** Opening Source information block **

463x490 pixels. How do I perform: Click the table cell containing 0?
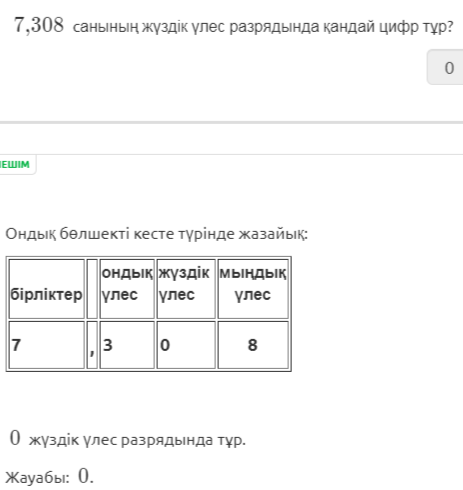tap(186, 345)
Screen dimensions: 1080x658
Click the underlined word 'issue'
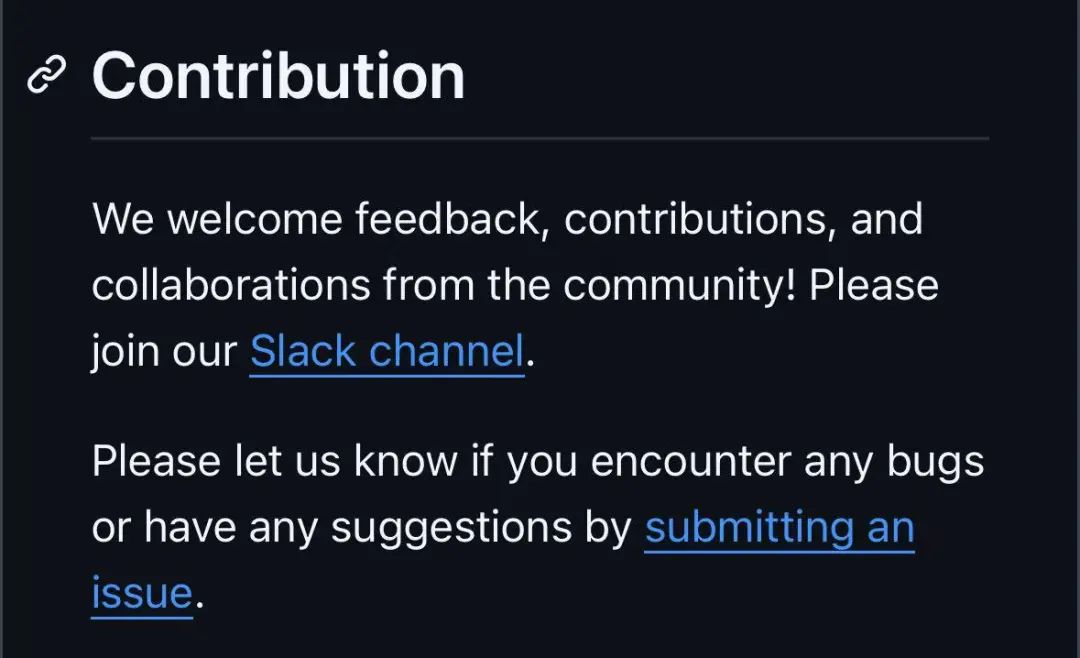[142, 594]
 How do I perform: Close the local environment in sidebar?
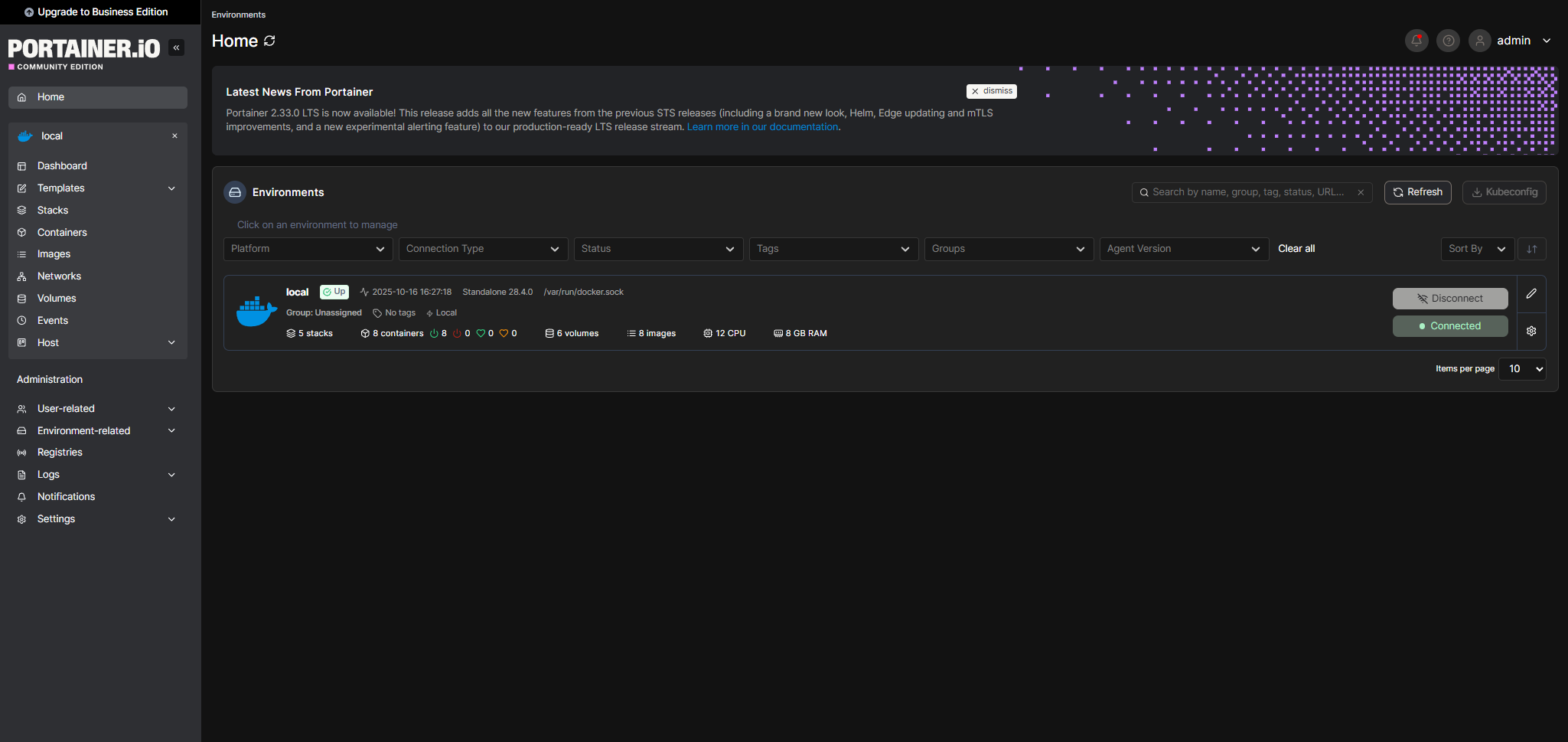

** Closing Source information block **

What is expected: The records above should be returned word for word, with every picture left out.

Your response:
463x490 pixels. How do I perform: Click the table cell containing 0?
tap(186, 345)
Screen dimensions: 1080x658
Click the underlined word 'issue'
[142, 594]
 How do I perform: Close the local environment in sidebar?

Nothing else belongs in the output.